Terug naar bibliotheek
Hoge Raad

ECLI:NL:HR:2025:1362 - Hoge Raad verklaart cassatieberoep inkomstenbelasting ongegrond met artikel 81 RO - 19 september 2025

Arrest

ECLI:NL:HR:2025:136219 september 2025

Essentie

De Hoge Raad verwerpt het cassatieberoep in een zaak over een aanslag inkomstenbelasting. De klachten leiden niet tot vernietiging, waarbij de Hoge Raad toepassing geeft aan artikel 81, lid 1, Wet RO. Een inhoudelijke motivering blijft achterwege omdat de zaak geen rechtsontwikkeling of rechtseenheid dient.

Rechtsgebieden

Arrest inhoud

HOGE RAAD DER NEDERLANDEN

BELASTINGKAMER

Nummer24/03557 Datum19 september 2025

ARREST

in de zaak van

[X] (hierna: belanghebbende)

tegen

de STAATSSECRETARIS VAN FINANCIËN

op het beroep in cassatie tegen de uitspraak van het Gerechtshof Arnhem-Leeuwarden van 10 september 2024, nr. BK-ARN 23/2204[1], op het hoger beroep van belanghebbende tegen een uitspraak van de Rechtbank Noord-Nederland (nr. LEE 22/2018) betreffende de aan belanghebbende voor het jaar 2019 opgelegde aanslag in de inkomstenbelasting/premie volksverzekeringen en de daarbij gegeven beschikking inzake belastingrente.

1 Geding in cassatie

Belanghebbende heeft tegen de uitspraak van het Hof beroep in cassatie ingesteld. De Staatssecretaris, vertegenwoordigd door [P], heeft een verweerschrift ingediend. Belanghebbende heeft een conclusie van repliek ingediend.

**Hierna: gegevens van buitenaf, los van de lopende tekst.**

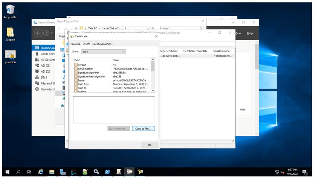Viewport: 315px width, 180px height.
Task: Open the Support folder on desktop
Action: tap(10, 33)
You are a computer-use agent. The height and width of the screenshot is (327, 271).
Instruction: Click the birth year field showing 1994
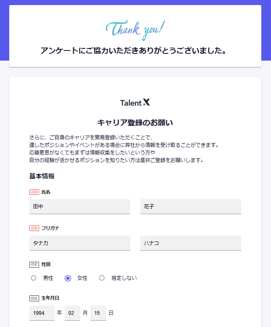(42, 313)
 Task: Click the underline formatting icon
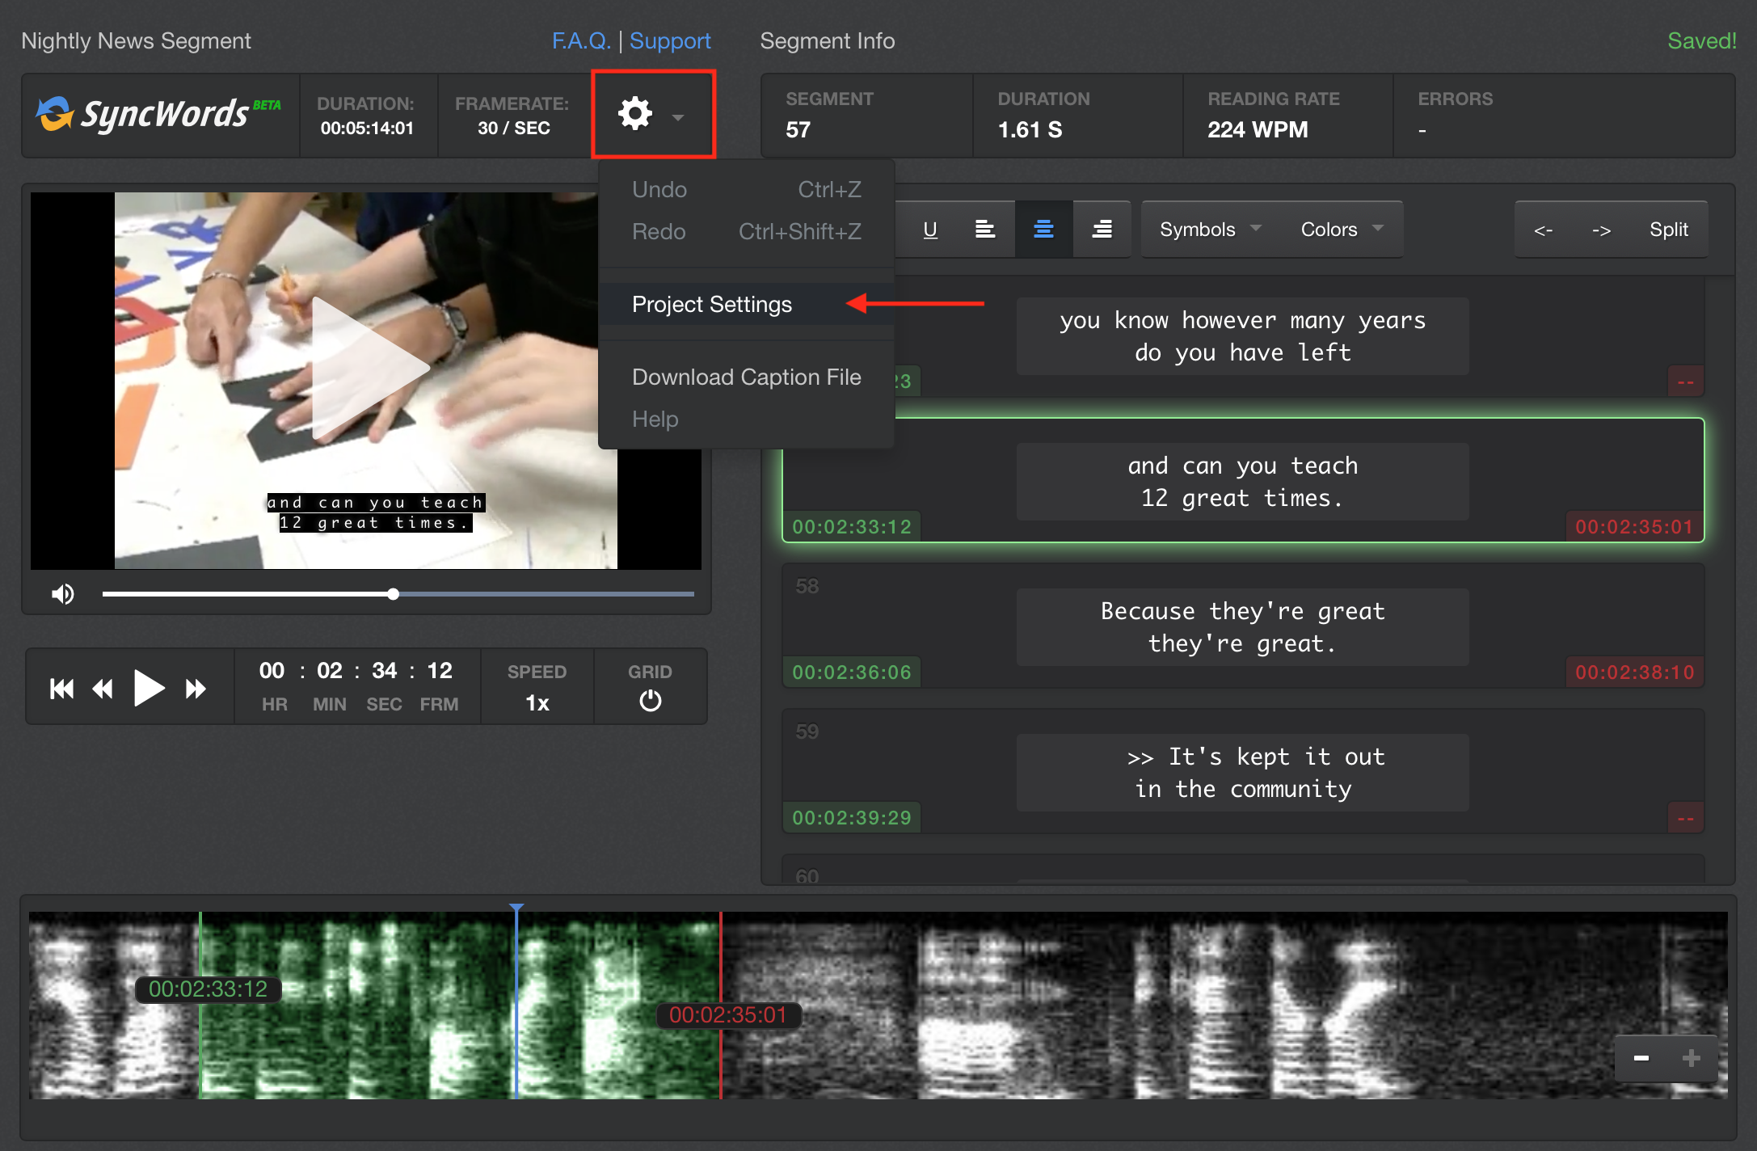[x=929, y=229]
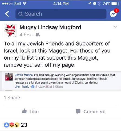Tap Mugsy's maple leaf profile picture
Image resolution: width=121 pixels, height=131 pixels.
click(10, 30)

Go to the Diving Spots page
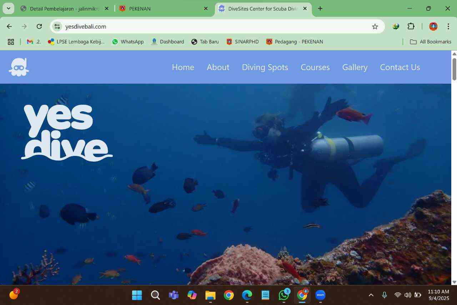[x=265, y=67]
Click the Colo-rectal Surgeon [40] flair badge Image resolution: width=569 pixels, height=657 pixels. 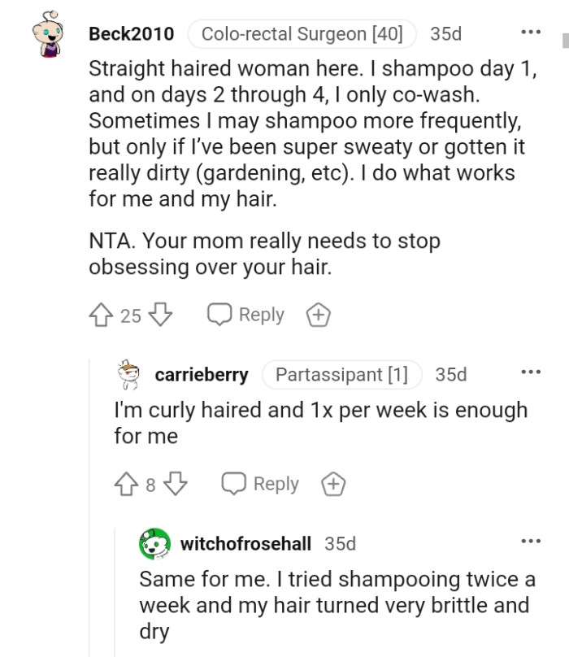[302, 33]
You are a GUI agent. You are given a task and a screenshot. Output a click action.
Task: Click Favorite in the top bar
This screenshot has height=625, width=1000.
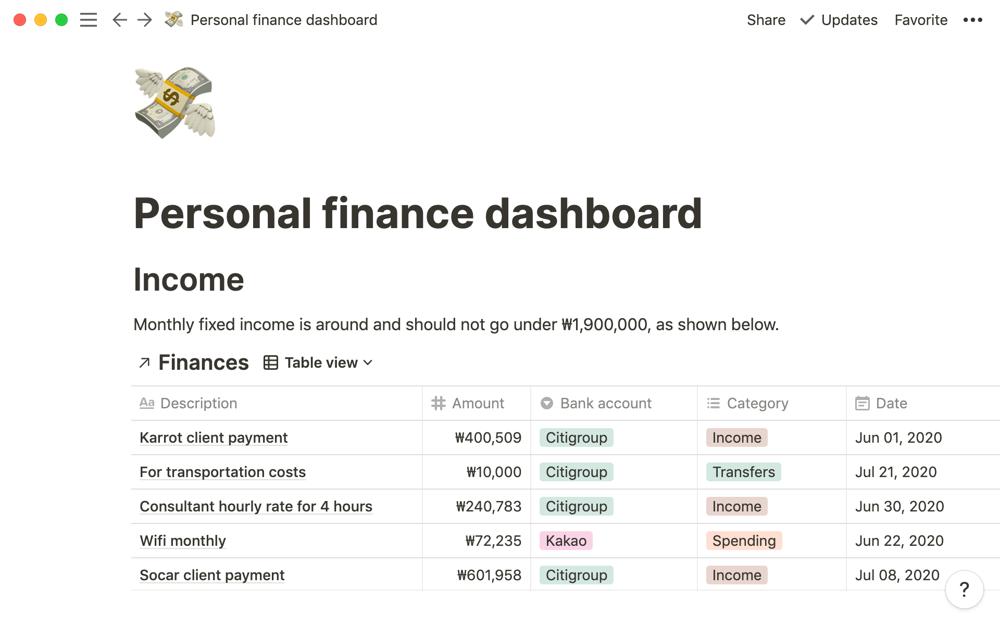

2 Beoordeling van de klachten

De Hoge Raad heeft de klachten over de uitspraak van het Hof beoordeeld. De uitkomst hiervan is dat deze klachten niet kunnen leiden tot vernietiging van die uitspraak. De Hoge Raad hoeft niet te motiveren waarom hij tot dit oordeel is gekomen. Bij de beoordeling van deze klachten is het namelijk niet nodig om antwoord te geven op vragen die van belang zijn voor de eenheid of de ontwikkeling van het recht (zie artikel 81, lid 1, van de Wet op de rechterlijke organisatie).

3 Proceskosten

De Hoge Raad ziet geen aanleiding voor een veroordeling in de proceskosten.

4 Beslissing

De Hoge Raad verklaart het beroep in cassatie ongegrond.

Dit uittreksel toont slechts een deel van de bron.